* Start Excerpt provided *

This is physical commonsense. It is the reactive, closed-loop intelligence behind acting in the real world: an intuition for forces, friction, compliance, and uncertainty, learned through a lifetime of sensorimotor experience, compiled into reflex and muscle memory. It’s what lets us adjust mid-action, correct mistakes without thinking, and recover from surprises before they become failures.

It's everywhere, but what feels like second nature to us is hard for machines — difficult to describe, impossible to program.

Easy for humans, hard for machines

This idea has shown up many times under different names. In 1966, Michael Polanyi described it as tacit knowledge¹ — knowledge that is difficult to articulate with words, known only through doing, using the body as an instrument to know the world (e.g. riding a bicycle, or kneading dough). In 1988, Hans Moravec pointed out a related paradox:² that the skills evolution optimized first in humans — sensorimotor control and physical interaction — are precisely the hardest for machines to replicate.

Decades later, this paradox persists. Machines excel at computational tasks, yet struggle to internalize the nuanced physical competence of a toddler. Industrial robots can repeat pre-programmed motions with millimeter precision in controlled settings, but when presented with anything that is even slightly unstructured — slippage, clutter, deformable objects, uncertainty — they often fail in ways that feel profoundly unhuman.³

Why models trained on the Internet don’t get physical commonsense

Polanyi’s point cuts deep here: physical commonsense is hard to describe because it is not linguistic. It does not live in propositions — it lives in the loop between sensing and action.

* End Excerpt provided *
* Start Data shown *

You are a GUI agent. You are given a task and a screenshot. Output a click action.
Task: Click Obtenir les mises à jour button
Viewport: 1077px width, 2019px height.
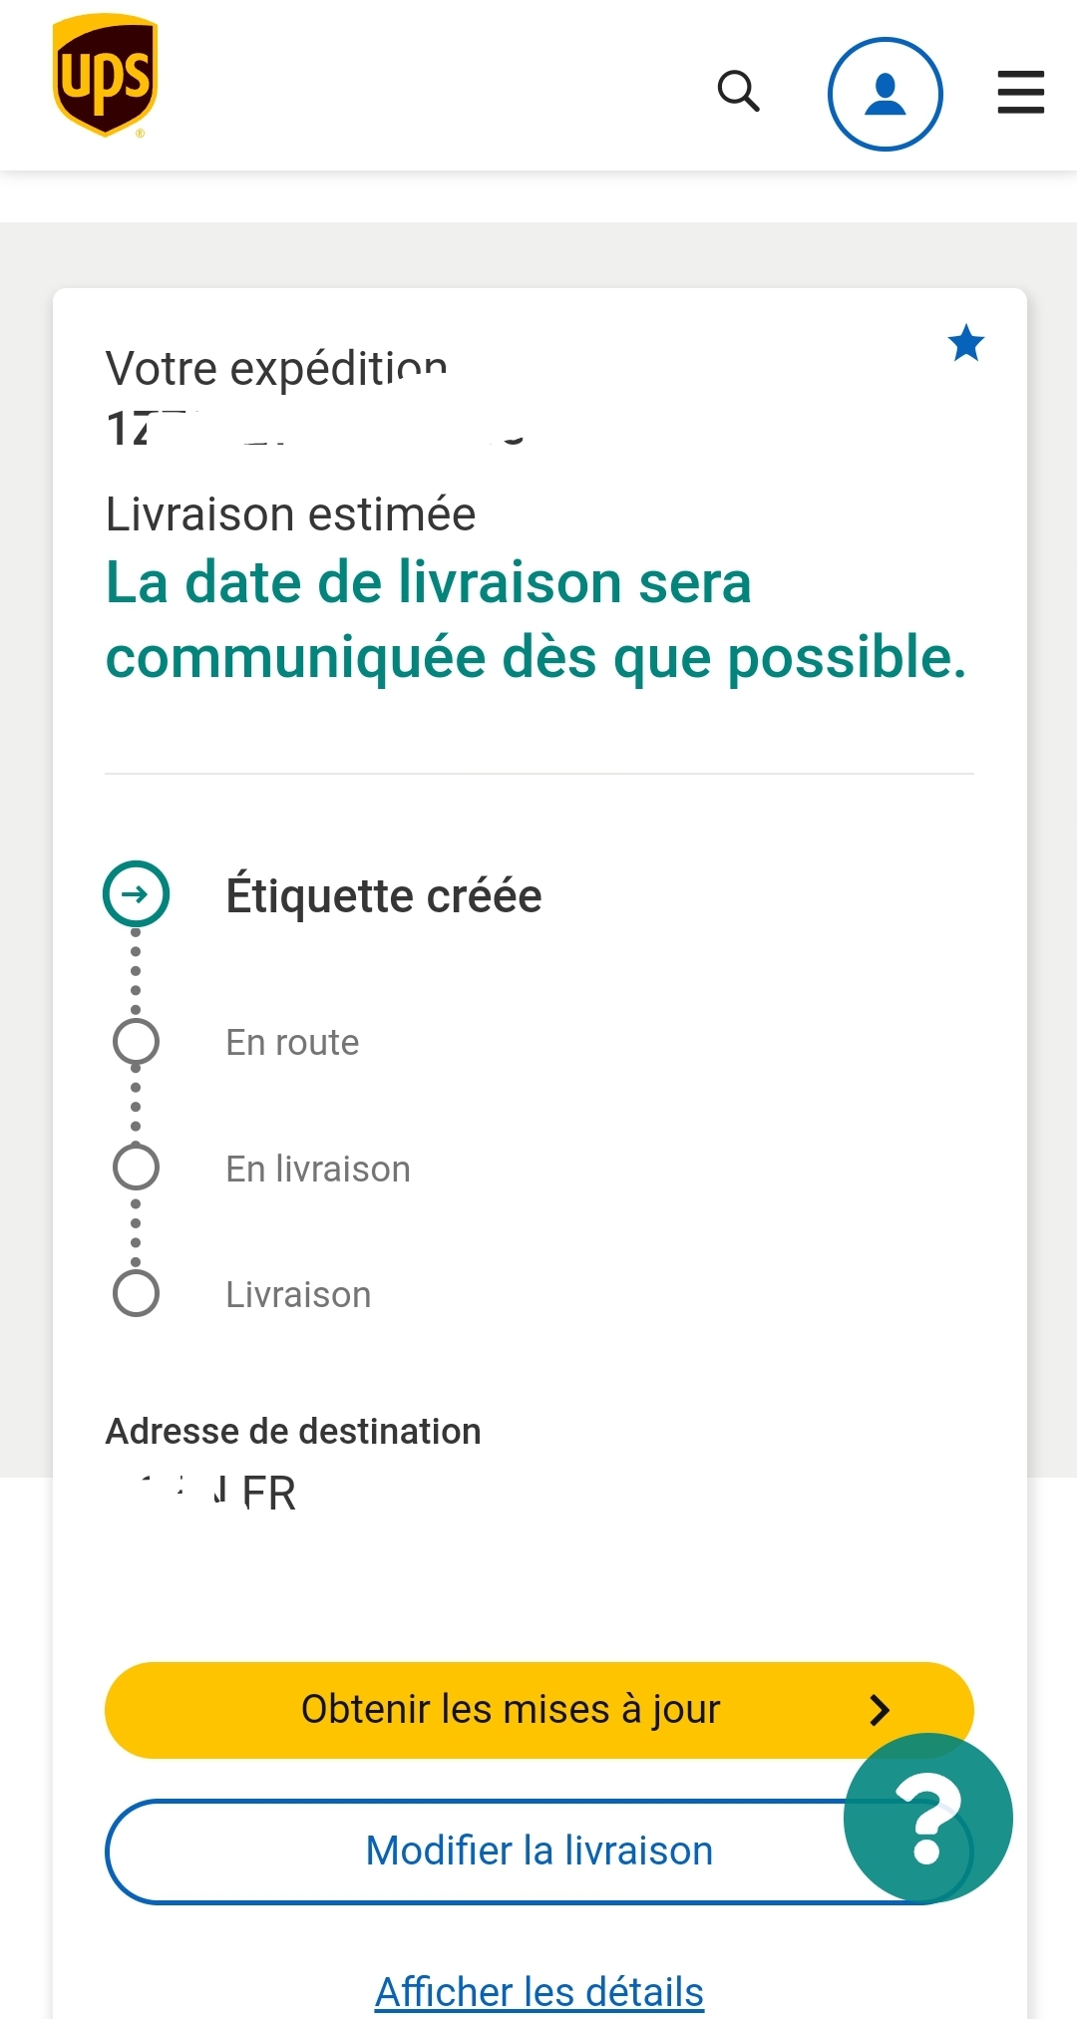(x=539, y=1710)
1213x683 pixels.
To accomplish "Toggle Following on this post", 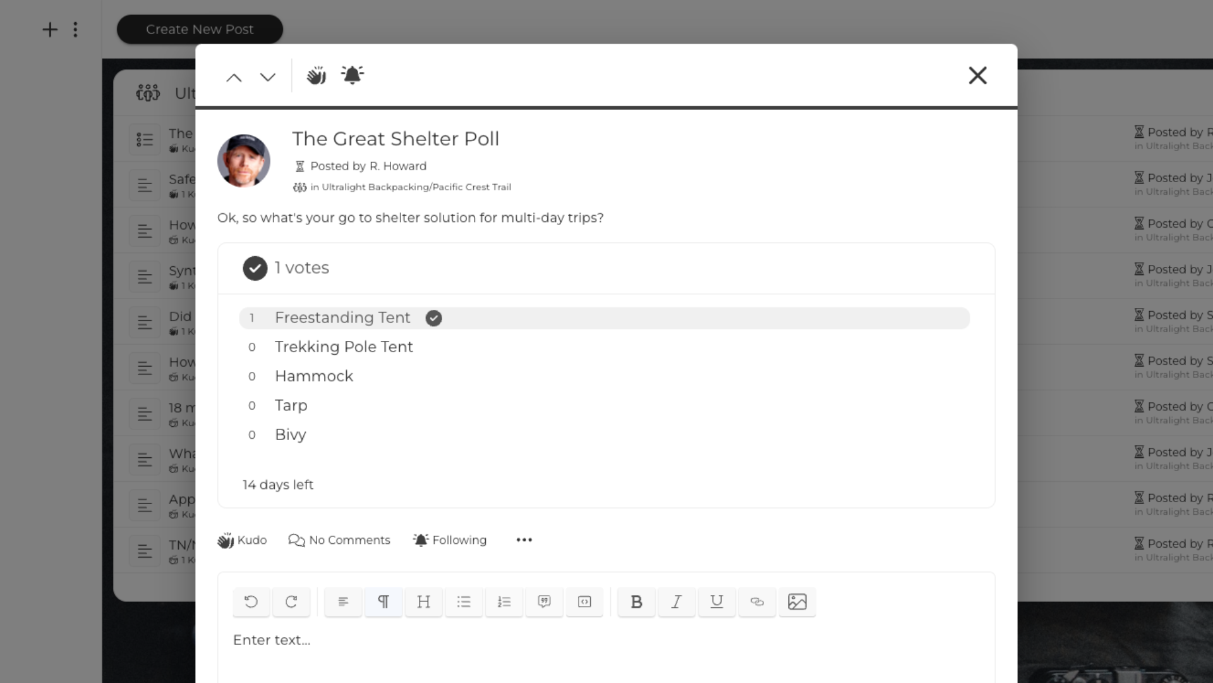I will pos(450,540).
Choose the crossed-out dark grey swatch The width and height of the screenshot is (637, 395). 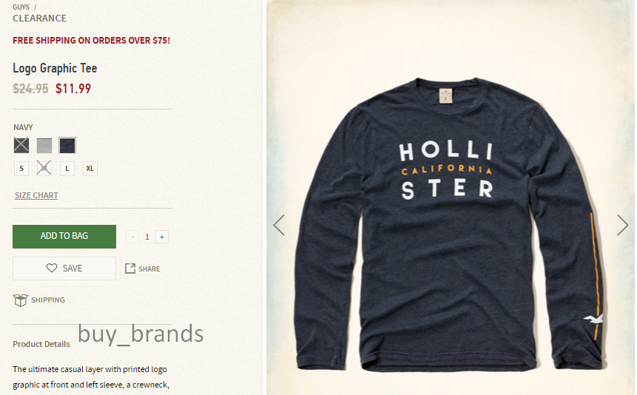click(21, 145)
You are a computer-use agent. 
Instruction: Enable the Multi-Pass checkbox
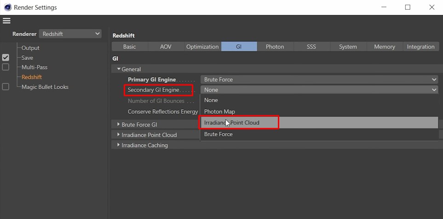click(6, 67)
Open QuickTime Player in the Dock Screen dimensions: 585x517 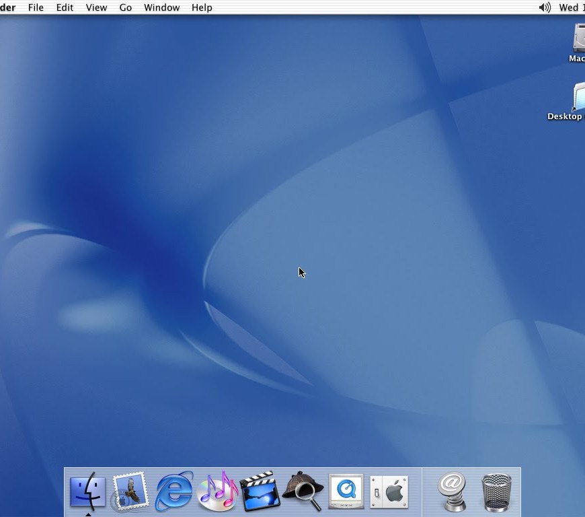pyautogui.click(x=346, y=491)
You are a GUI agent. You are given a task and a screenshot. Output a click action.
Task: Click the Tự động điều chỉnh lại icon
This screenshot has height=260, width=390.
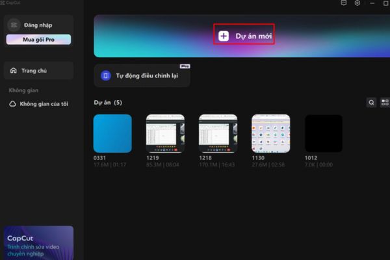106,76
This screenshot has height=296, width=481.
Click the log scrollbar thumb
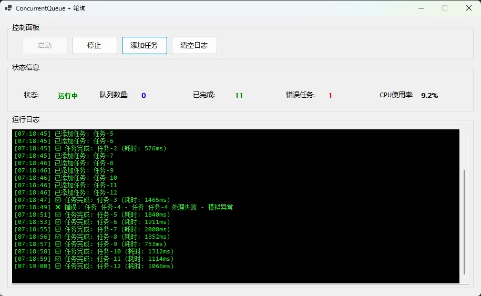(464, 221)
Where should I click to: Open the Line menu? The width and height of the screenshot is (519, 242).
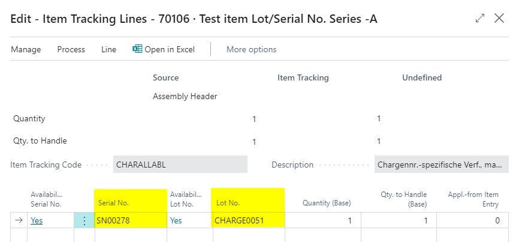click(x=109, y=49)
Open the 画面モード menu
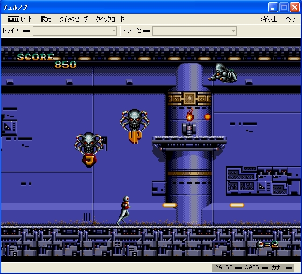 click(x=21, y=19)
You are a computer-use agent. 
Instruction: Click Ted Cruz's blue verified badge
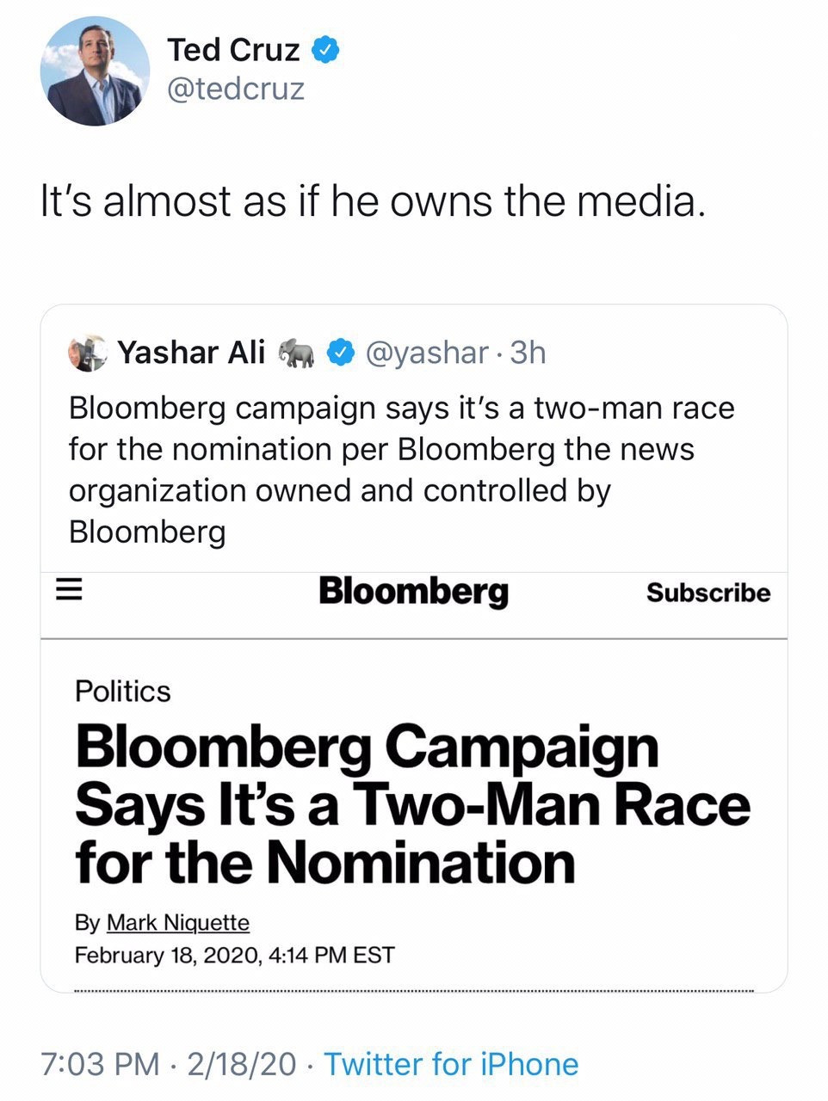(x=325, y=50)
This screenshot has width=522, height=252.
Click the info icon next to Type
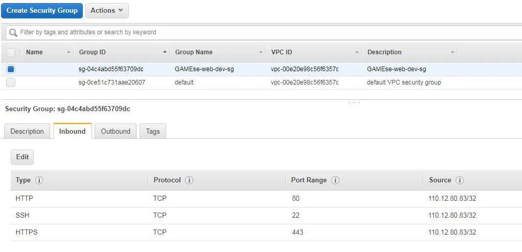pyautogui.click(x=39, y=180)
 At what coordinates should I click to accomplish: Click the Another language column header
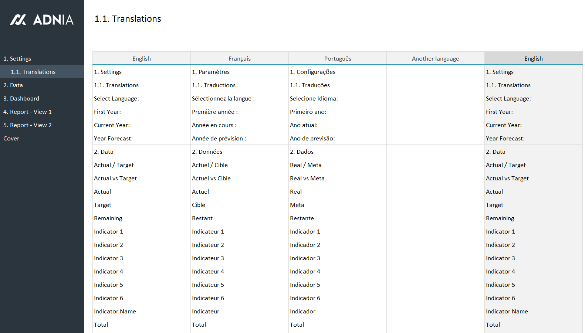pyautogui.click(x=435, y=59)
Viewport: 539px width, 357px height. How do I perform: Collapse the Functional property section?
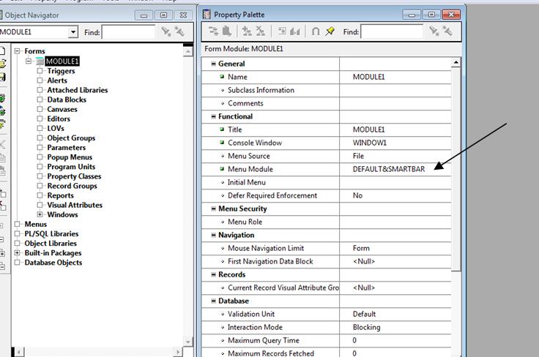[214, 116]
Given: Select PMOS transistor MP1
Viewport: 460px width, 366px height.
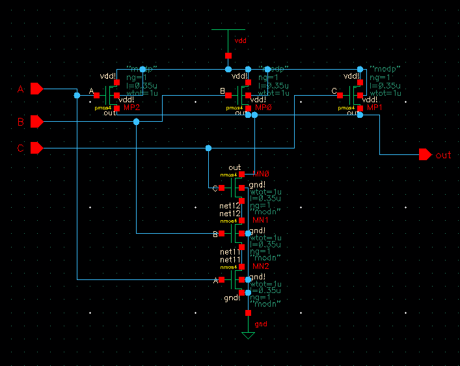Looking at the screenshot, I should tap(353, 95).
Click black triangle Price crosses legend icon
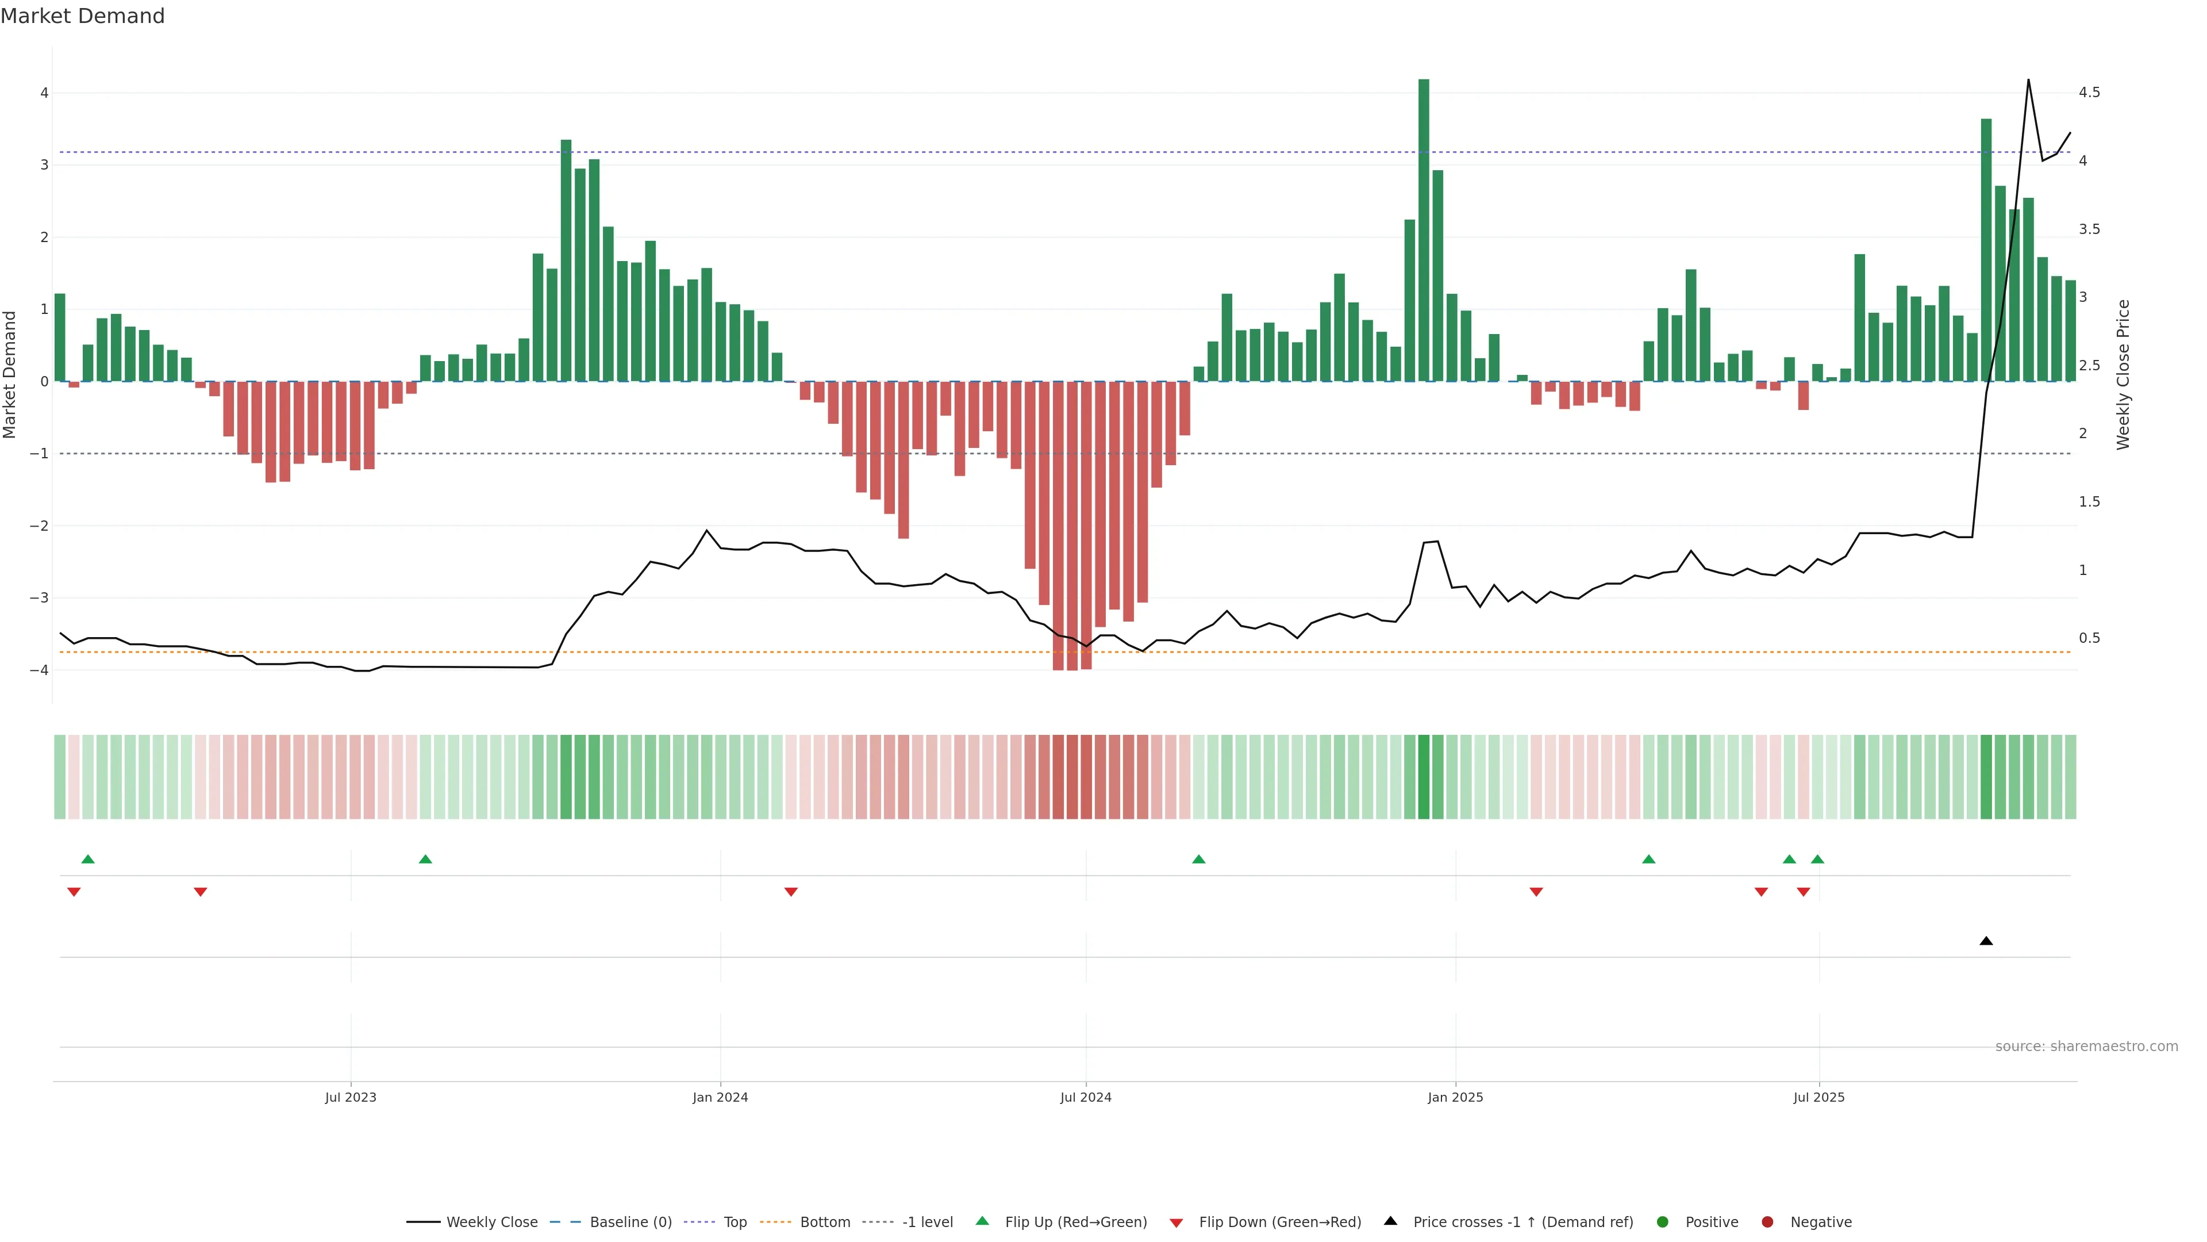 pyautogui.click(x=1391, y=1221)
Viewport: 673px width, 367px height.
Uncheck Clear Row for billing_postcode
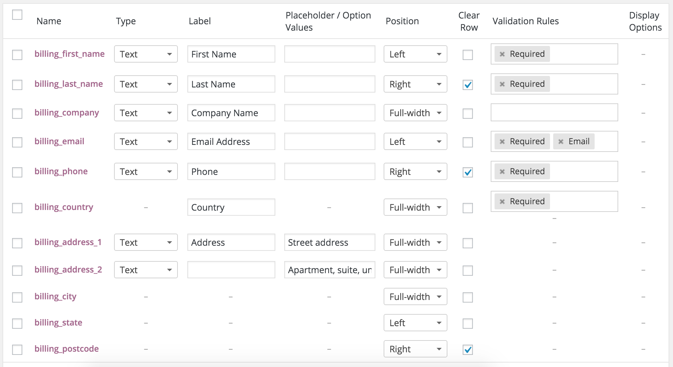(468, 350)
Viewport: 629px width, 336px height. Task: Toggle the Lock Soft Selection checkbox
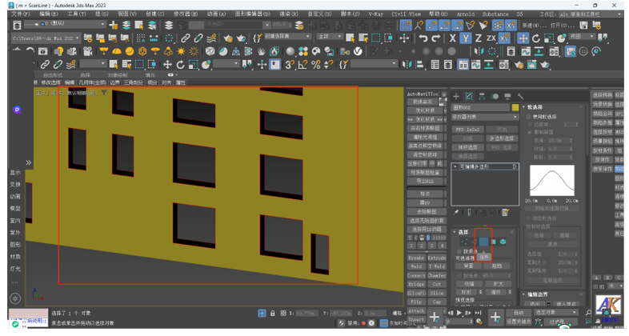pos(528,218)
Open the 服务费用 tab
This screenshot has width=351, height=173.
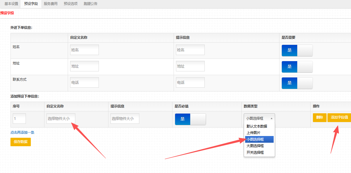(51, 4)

* End Data shown *

● List of tasks
A - In the rows, take the part that opens with the line containing "Viewport: 629px width, 336px" and closes with the last row, and rewrite every line of it, requests included, with each coordinate in the answers multiplied by 2.05 and rounded to a whole number, halves rounded up. Return only that part, and leave out the pictures.
B - Extend the excerpt on physical commonsense, starting right after its last sentence.
The excerpt on physical commonsense has no connection to the rows.

● Expected responses
A -
Viewport: 629px width, 336px height. Task: Toggle the Lock Soft Selection checkbox
pos(1082,447)
Open the 服务费用 tab
This screenshot has width=351, height=173.
(105, 8)

B -
Models trained on Internet text (and images) can learn a specific kind of semantic commonsense: statistical regularities and patterns over words, facts, and symbols. Completing the phrase “the boy went to the ＿” yields about 40% “playground”, 30% “school,” etc., probabilities over the next word that reflect information priors generally shared (i.e. written) by most people. When these models are scaffolded appropriately (as research from our team has shown in the past), they can generate plans,⁴ code,⁵ or high-level action sequences,⁶ sometimes used on robots. But this is not physical commonsense.

The missing ingredient is closed-loop interaction. Internet data has no proprioception, no intervention, no consequence. No slipping object. No corrective reflex. Studying the DMV manual online gives useful background knowledge, but it is not the same as the real experience of learning how to drive on the road (and acquiring the kind of commonsense that comes with it).

Physical commonsense is learned through physical experience

Physical commonsense emerges from the sensorimotor loop. And in the process of interacting with the world, action produces information: an agent observes the outcome, collapses uncertainty about the world, and updates a prior of what to do next. Intelligence forms not only by reading, but by acting.

A child pouring water does not learn from description, but from sensation — the container getting lighter, water splashing on fingers, surfaces becoming slippery, grips failing and adapting. These are not annotations. They are experiences. The concept of a container, water, and slippery become grounded in consequences.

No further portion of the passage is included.